Excerpt provided>
----------------
The user cache for my Apache Hadoop or Apache Spark job uses all the disk space on the partition. The Amazon EMR job fails or the HDFS NameNode service is in safe mode.
Short description
On an Amazon EMR cluster, YARN is configured to allow jobs to write cache data to /mnt/yarn/usercache. When you process a large amount of data or run multiple concurrent jobs, the /mnt file system might fill. This causes node manager to fail on some nodes, and the job freezes or fails.
To resolve this issue, use one of the following methods:
- If you don't have long-running or streaming jobs, then adjust the user cache retention settings for YARN NodeManager.
- If you have long-running or streaming jobs, then scale up the Amazon Elastic Block Store (Amazon EBS) volumes.
----------------
Rows>
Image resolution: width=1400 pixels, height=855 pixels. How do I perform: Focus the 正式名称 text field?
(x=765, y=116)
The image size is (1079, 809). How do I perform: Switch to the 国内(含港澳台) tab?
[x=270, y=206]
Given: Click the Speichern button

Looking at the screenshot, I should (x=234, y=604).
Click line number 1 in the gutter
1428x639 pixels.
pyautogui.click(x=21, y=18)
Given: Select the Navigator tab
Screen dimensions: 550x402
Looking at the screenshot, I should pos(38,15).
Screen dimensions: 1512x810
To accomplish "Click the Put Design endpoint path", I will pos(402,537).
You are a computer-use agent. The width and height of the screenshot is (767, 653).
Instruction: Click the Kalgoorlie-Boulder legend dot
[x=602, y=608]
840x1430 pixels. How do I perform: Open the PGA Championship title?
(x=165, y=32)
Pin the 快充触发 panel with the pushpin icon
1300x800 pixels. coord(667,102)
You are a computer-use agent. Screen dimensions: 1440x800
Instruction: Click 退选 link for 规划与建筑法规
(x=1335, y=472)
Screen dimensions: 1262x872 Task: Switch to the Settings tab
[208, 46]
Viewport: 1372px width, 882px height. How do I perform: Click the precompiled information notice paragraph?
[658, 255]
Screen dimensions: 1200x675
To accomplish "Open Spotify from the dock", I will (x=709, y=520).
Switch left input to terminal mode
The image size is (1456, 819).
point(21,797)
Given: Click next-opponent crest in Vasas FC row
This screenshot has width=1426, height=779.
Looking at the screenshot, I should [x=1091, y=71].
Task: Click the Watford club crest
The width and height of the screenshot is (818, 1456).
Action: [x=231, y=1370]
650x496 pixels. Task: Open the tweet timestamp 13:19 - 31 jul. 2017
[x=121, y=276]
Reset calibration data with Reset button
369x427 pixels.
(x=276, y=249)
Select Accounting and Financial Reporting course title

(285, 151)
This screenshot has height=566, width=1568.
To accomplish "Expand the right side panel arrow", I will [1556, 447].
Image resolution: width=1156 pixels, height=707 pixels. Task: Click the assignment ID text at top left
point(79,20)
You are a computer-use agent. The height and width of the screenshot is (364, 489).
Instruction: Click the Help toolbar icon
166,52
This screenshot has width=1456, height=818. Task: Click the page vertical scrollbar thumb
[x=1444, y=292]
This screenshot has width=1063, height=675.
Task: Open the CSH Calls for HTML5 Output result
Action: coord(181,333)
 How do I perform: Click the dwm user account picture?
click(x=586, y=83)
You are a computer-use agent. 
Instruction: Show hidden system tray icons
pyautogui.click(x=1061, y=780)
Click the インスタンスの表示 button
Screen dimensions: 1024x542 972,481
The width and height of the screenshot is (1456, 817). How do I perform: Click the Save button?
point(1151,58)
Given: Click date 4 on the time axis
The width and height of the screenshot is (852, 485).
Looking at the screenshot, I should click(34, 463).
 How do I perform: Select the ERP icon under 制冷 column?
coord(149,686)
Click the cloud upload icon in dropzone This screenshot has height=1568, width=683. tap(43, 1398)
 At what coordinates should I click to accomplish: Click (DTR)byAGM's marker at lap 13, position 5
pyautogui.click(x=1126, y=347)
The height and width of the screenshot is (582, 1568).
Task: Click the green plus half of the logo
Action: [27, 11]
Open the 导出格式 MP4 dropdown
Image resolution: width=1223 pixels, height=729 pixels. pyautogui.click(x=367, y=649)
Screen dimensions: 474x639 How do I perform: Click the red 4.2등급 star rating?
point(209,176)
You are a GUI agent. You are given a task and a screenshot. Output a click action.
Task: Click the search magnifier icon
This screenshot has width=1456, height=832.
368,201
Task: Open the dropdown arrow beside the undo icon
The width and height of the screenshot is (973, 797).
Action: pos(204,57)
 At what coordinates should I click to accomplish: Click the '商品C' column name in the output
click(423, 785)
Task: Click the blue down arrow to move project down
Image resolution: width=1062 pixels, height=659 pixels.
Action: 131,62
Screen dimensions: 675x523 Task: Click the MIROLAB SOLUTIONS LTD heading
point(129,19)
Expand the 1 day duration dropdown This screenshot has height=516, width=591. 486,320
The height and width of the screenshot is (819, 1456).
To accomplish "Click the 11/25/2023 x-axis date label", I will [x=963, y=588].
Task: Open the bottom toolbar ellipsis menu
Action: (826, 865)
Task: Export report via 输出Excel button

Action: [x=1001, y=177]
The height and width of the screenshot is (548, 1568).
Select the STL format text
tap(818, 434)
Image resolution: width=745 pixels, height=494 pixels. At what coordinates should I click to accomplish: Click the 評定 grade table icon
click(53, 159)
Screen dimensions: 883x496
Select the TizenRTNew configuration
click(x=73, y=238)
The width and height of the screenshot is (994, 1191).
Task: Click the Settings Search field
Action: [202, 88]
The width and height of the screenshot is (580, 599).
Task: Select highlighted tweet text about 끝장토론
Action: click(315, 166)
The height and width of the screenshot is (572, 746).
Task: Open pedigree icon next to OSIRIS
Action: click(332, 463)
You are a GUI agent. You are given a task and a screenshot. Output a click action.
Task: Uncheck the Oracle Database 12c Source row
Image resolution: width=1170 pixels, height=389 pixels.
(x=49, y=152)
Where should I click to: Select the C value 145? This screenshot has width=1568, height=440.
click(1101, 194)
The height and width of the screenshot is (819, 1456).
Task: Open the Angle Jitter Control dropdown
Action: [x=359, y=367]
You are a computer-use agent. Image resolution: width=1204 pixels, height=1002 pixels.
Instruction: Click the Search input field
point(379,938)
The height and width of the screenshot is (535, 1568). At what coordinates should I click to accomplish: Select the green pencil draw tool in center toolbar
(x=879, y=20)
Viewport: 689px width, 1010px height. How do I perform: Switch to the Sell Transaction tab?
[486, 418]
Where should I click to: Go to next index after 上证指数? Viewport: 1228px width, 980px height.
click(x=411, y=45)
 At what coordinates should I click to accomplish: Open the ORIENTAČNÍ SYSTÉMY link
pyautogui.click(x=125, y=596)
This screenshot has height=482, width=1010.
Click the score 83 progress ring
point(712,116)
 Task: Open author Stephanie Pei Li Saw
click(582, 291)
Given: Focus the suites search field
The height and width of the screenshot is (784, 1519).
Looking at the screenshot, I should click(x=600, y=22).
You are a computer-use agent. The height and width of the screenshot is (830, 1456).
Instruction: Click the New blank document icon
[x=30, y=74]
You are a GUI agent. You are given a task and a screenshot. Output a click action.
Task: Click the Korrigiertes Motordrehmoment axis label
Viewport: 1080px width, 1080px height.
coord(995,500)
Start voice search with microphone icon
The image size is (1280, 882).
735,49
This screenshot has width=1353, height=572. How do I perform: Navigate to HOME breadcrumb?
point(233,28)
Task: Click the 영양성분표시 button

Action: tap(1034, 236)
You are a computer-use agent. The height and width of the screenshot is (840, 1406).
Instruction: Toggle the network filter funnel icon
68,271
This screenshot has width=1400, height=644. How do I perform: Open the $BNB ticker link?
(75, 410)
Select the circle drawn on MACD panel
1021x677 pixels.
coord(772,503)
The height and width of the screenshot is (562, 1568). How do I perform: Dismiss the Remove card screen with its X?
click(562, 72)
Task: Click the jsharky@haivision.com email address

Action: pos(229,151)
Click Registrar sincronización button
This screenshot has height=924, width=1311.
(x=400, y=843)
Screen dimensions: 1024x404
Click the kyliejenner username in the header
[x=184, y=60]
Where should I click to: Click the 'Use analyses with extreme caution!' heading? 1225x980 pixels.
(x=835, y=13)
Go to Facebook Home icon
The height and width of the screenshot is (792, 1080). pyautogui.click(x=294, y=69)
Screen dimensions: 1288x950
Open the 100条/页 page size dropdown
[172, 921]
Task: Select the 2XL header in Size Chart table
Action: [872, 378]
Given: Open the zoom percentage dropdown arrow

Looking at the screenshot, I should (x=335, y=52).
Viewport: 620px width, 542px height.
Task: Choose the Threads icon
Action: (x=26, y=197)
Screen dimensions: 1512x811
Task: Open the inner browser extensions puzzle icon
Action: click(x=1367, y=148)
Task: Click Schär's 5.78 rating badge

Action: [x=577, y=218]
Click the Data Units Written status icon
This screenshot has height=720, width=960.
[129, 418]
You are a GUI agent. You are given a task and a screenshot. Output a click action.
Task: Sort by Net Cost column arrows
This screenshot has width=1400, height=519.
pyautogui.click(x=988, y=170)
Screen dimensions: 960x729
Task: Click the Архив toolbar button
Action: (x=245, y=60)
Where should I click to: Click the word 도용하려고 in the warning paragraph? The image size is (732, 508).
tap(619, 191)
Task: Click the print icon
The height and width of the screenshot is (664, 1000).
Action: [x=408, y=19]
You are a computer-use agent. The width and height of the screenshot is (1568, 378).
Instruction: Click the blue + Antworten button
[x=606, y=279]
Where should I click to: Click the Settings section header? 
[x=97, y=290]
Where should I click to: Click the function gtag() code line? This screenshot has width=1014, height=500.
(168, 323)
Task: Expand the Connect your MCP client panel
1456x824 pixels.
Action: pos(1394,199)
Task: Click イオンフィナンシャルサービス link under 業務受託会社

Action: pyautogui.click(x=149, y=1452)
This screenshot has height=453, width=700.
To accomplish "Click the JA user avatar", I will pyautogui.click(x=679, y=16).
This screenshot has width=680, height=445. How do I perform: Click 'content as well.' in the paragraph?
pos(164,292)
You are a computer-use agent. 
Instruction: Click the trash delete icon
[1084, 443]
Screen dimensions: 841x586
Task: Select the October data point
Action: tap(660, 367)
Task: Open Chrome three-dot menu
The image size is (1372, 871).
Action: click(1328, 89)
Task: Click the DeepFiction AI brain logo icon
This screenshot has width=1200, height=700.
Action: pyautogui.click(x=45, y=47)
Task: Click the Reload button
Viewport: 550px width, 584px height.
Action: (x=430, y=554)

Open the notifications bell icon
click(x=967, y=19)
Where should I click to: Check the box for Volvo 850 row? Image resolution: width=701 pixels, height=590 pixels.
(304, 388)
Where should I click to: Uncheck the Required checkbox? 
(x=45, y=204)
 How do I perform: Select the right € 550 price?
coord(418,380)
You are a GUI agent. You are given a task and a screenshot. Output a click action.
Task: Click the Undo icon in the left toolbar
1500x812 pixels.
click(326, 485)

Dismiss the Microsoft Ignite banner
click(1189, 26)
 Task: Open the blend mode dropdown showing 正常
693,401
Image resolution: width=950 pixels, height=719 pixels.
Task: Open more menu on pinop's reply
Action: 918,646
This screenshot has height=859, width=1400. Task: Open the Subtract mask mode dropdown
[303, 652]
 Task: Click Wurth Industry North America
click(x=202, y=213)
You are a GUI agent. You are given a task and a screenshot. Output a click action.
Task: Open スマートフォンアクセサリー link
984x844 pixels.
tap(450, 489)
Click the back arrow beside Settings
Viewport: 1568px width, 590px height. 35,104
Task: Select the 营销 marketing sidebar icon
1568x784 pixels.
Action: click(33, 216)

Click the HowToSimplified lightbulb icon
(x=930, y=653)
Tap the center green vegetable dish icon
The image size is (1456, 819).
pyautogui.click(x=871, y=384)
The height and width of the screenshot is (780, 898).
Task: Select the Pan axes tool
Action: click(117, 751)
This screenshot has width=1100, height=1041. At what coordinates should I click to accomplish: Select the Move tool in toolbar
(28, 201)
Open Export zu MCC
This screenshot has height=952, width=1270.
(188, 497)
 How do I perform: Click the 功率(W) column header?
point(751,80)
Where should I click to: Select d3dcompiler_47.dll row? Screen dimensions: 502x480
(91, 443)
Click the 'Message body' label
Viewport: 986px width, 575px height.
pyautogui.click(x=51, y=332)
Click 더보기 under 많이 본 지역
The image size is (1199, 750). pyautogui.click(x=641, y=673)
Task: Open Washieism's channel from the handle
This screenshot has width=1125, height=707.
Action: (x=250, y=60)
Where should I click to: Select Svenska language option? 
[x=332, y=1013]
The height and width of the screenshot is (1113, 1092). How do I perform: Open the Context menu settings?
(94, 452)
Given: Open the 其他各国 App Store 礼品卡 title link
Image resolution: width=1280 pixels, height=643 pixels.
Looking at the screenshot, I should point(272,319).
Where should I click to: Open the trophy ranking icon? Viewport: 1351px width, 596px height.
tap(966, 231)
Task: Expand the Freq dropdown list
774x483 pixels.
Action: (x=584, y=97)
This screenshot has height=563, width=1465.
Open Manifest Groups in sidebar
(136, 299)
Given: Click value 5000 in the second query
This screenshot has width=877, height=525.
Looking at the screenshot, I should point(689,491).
----------------
Aim of the exercise> Transcribe part of the Amazon EMR user cache text word for word, starting at the words "The user cache for" and ending after the words "for YARN NodeManager.".

Complete response>
The user cache for my Apache Hadoop or Apache Spark job uses all the disk space on the partition. The Amazon EMR job fails or the HDFS NameNode service is in safe mode.
Short description
On an Amazon EMR cluster, YARN is configured to allow jobs to write cache data to /mnt/yarn/usercache. When you process a large amount of data or run multiple concurrent jobs, the /mnt file system might fill. This causes node manager to fail on some nodes, and the job freezes or fails.
To resolve this issue, use one of the following methods:
- If you don't have long-running or streaming jobs, then adjust the user cache retention settings for YARN NodeManager.